====== MATERIAL FOR THIS EXERCISE
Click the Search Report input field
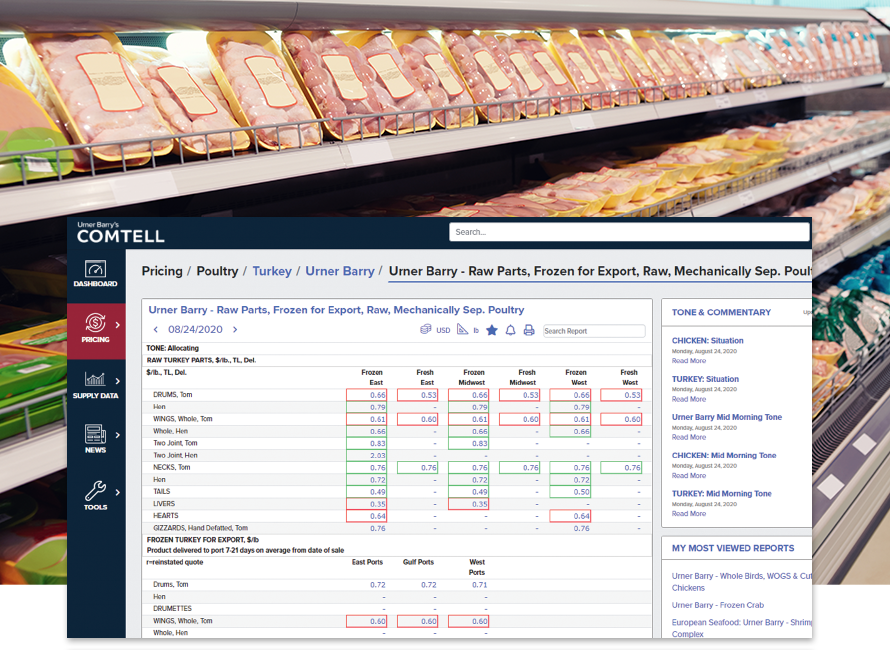594,331
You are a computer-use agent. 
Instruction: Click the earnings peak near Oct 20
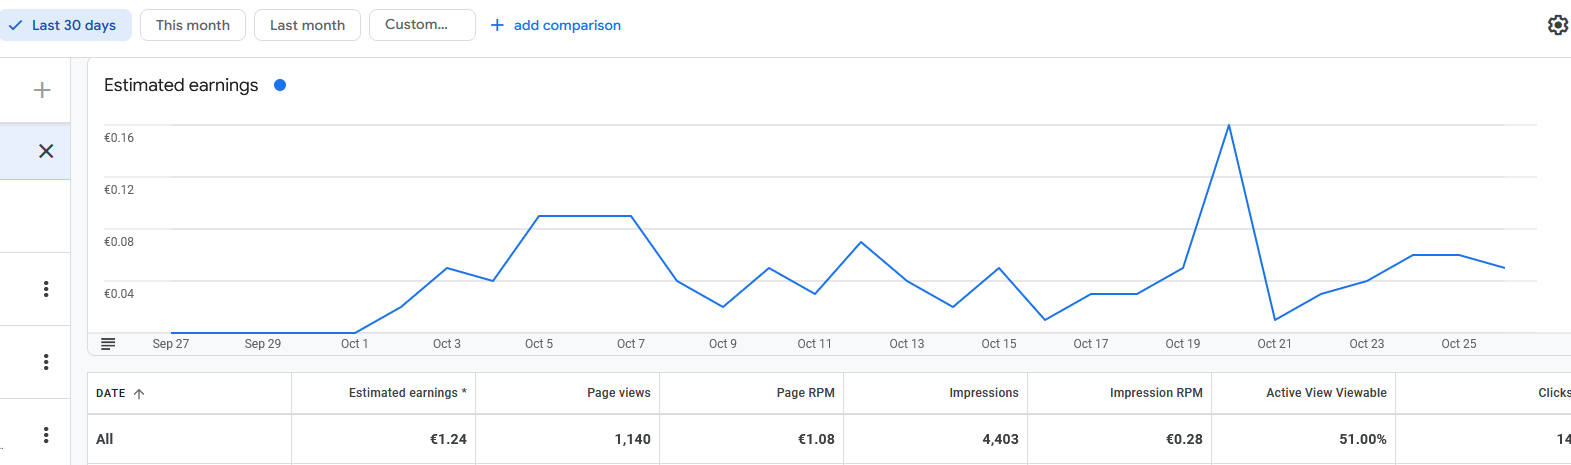(1228, 126)

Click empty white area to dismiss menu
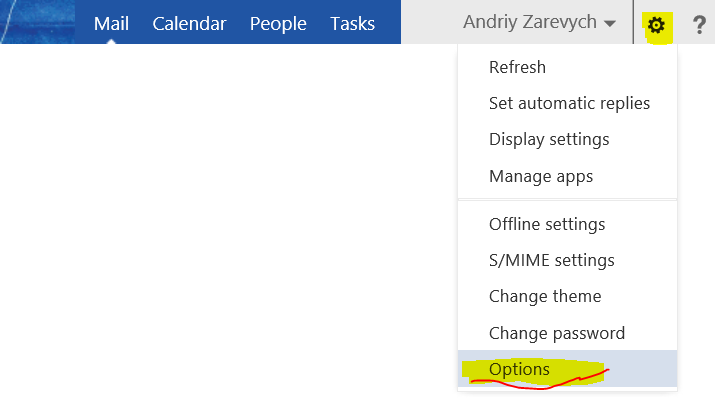pyautogui.click(x=228, y=228)
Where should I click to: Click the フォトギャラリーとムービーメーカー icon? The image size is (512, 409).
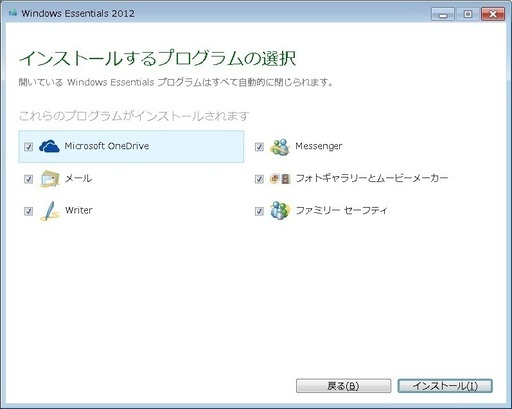[280, 179]
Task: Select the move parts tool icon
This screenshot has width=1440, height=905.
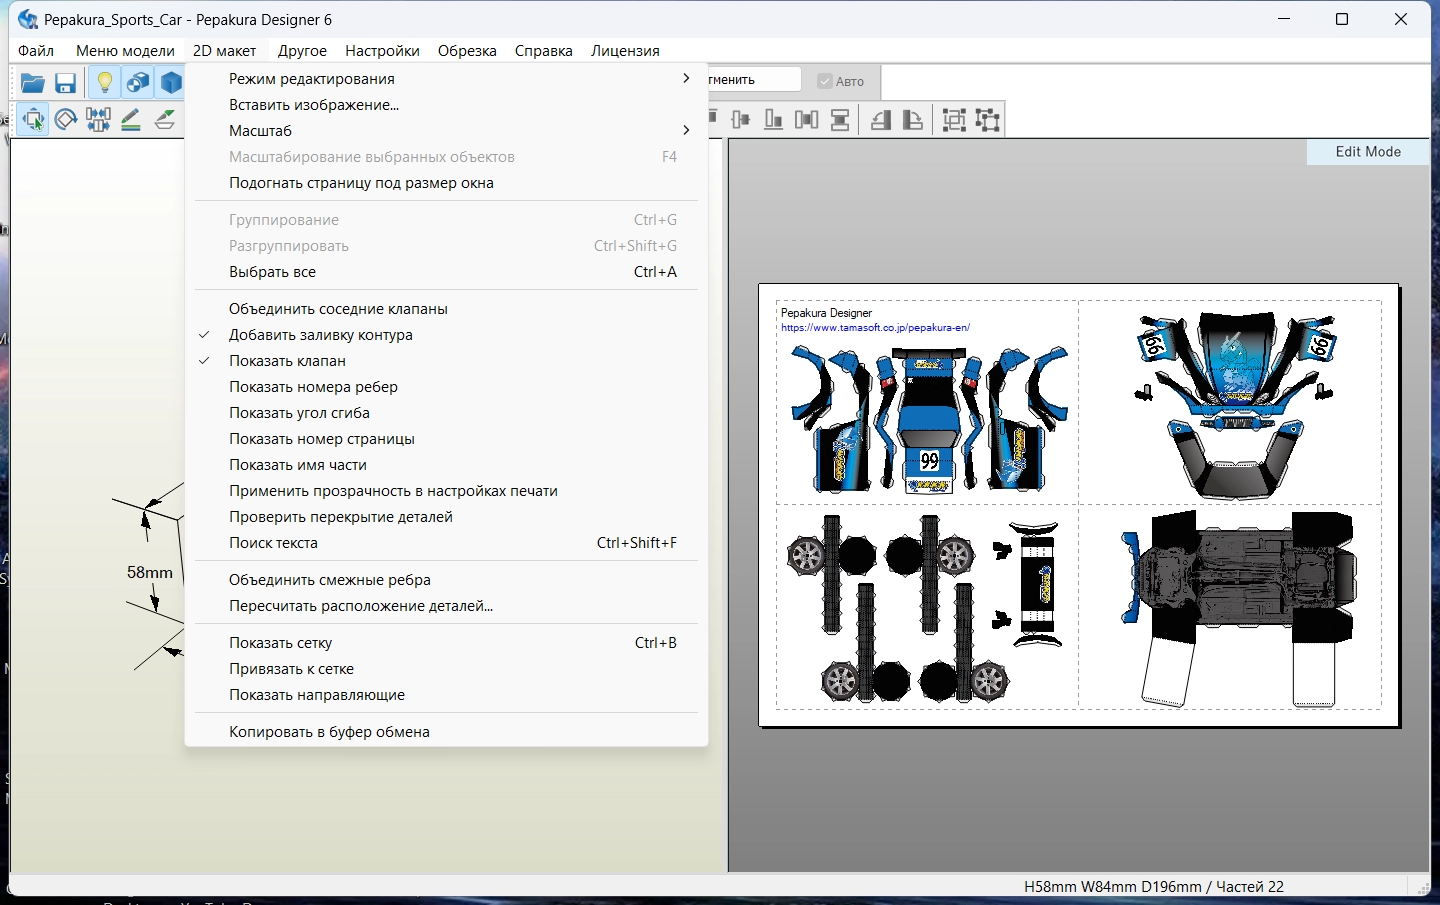Action: pos(33,120)
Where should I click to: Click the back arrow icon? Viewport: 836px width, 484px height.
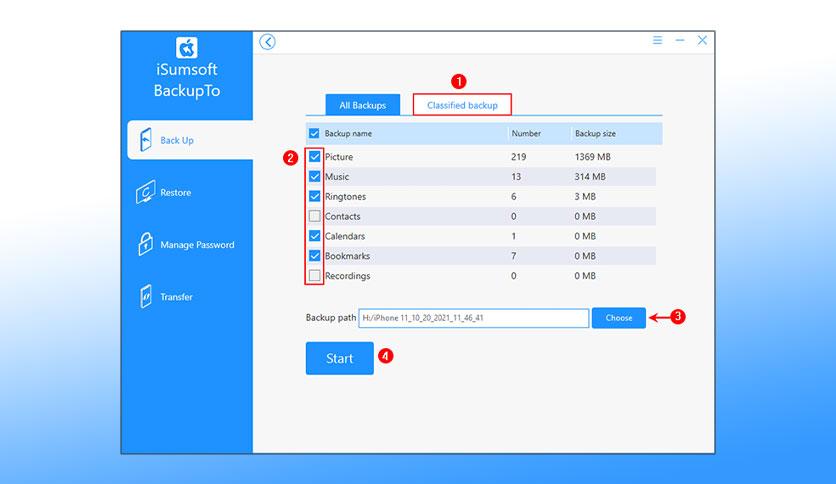pos(268,42)
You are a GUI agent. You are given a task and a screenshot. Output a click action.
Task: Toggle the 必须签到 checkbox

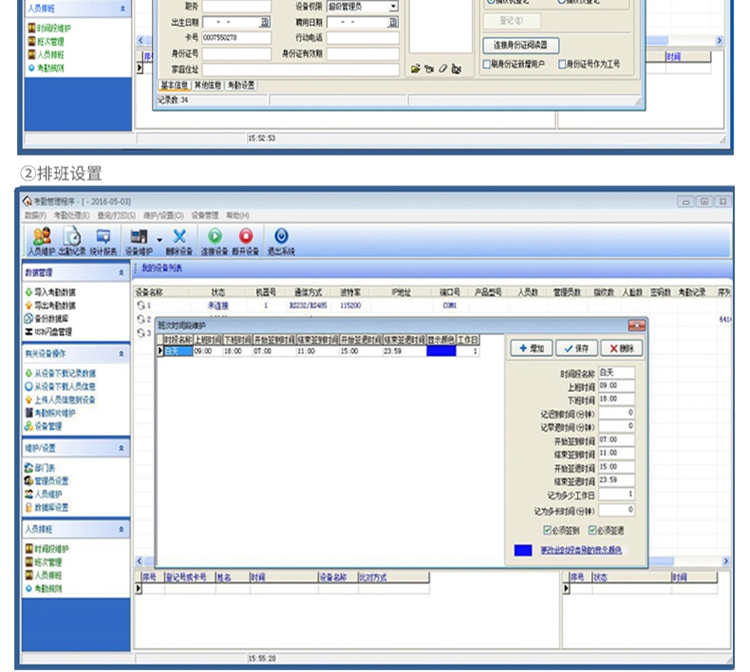(547, 530)
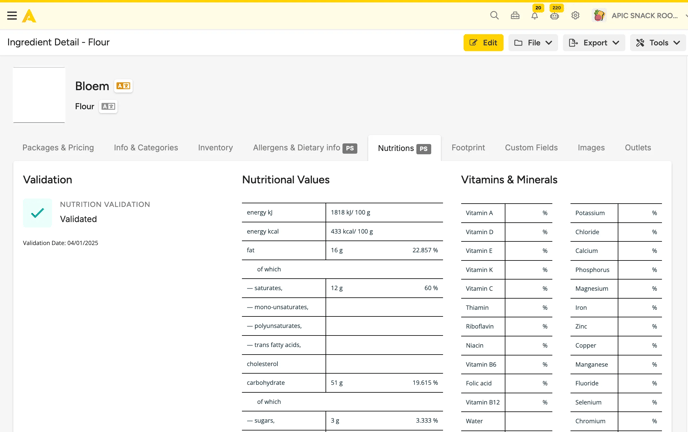Click the ingredient image placeholder

[39, 95]
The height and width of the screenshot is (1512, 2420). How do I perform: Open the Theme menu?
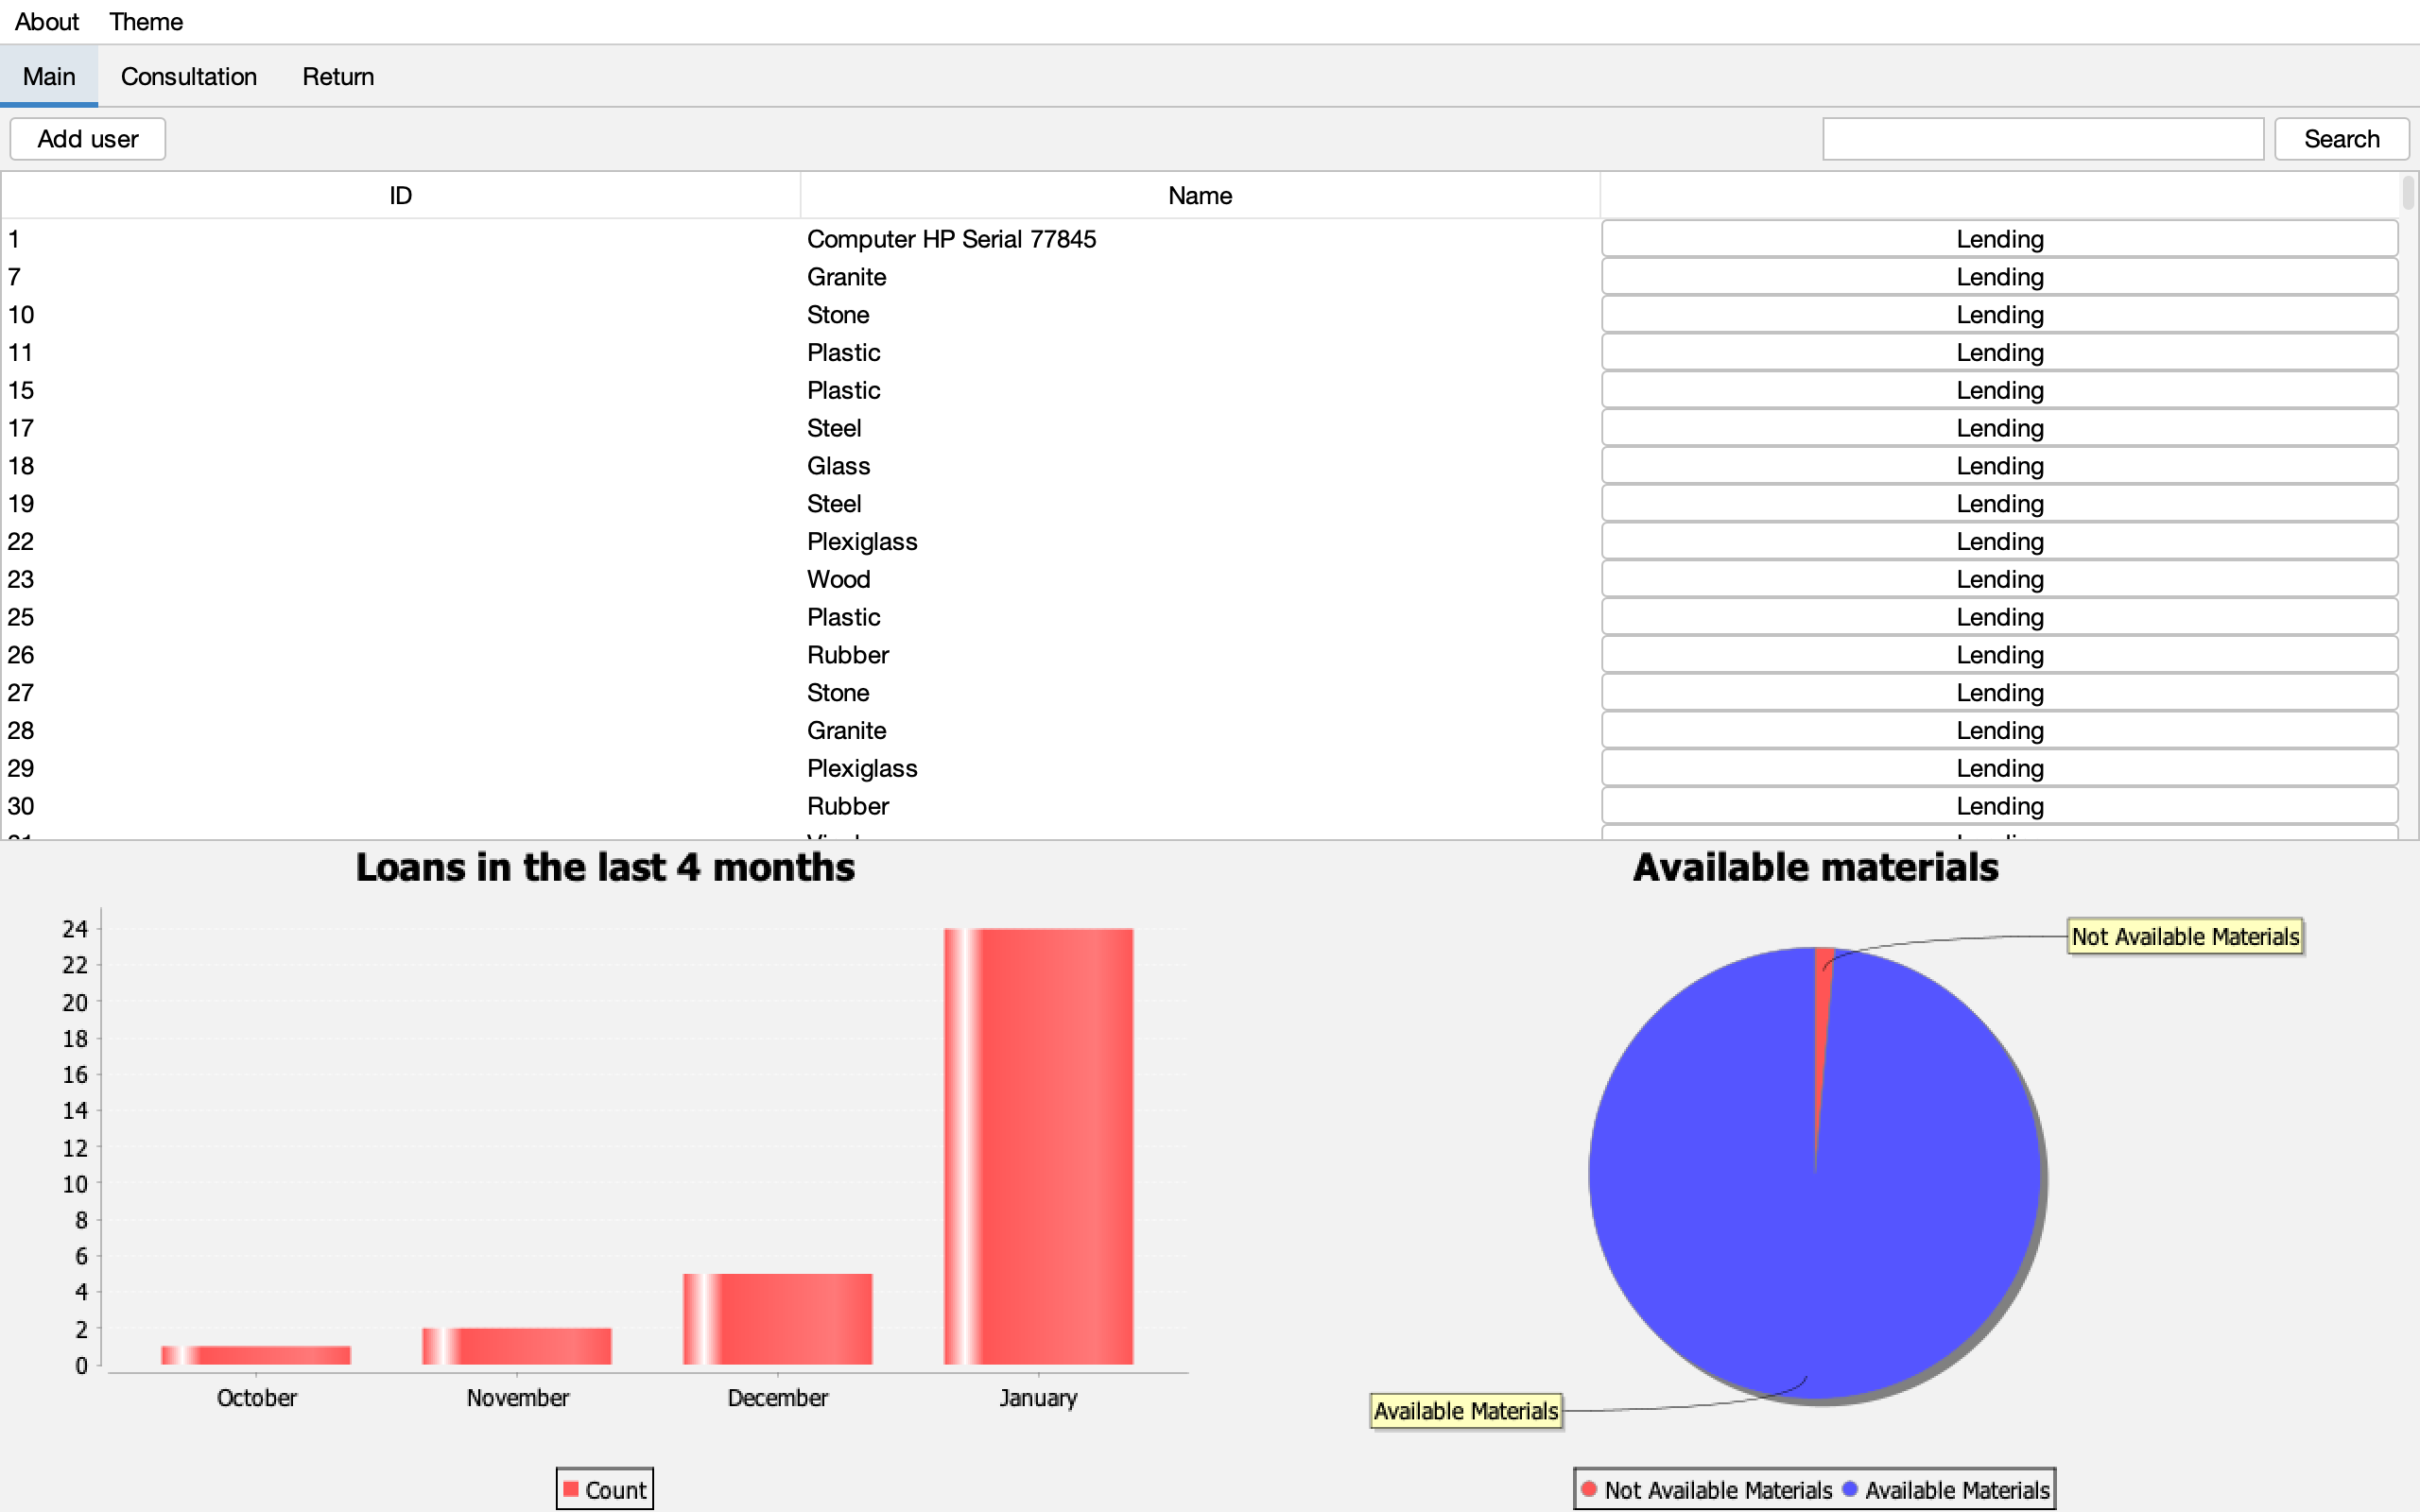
============
» **AIM OF THE EXERCISE**
When you copy the data above, keep each line exact and omit the pictures.

» **RESPONSE TO THE TASK**
Click the Search Report input field
594,331
You are a computer-use agent. 
Instruction: Click the earnings peak near Oct 20
(1228, 126)

Click empty white area to dismiss menu
pyautogui.click(x=228, y=228)
Where should I click to: Click the フォトギャラリーとムービーメーカー icon? The image size is (512, 409).
[280, 179]
Task: Select the move parts tool icon
This screenshot has width=1440, height=905.
Action: pos(33,120)
Where should I click to: Click the back arrow icon? Viewport: 836px width, 484px height.
pos(268,42)
You are a GUI agent. You are given a task and a screenshot. Output a click action.
Task: Toggle the 必须签到 checkbox

(547, 530)
Click the ingredient image placeholder

[39, 95]
The height and width of the screenshot is (1512, 2420). How do I perform: Open the Theme menu?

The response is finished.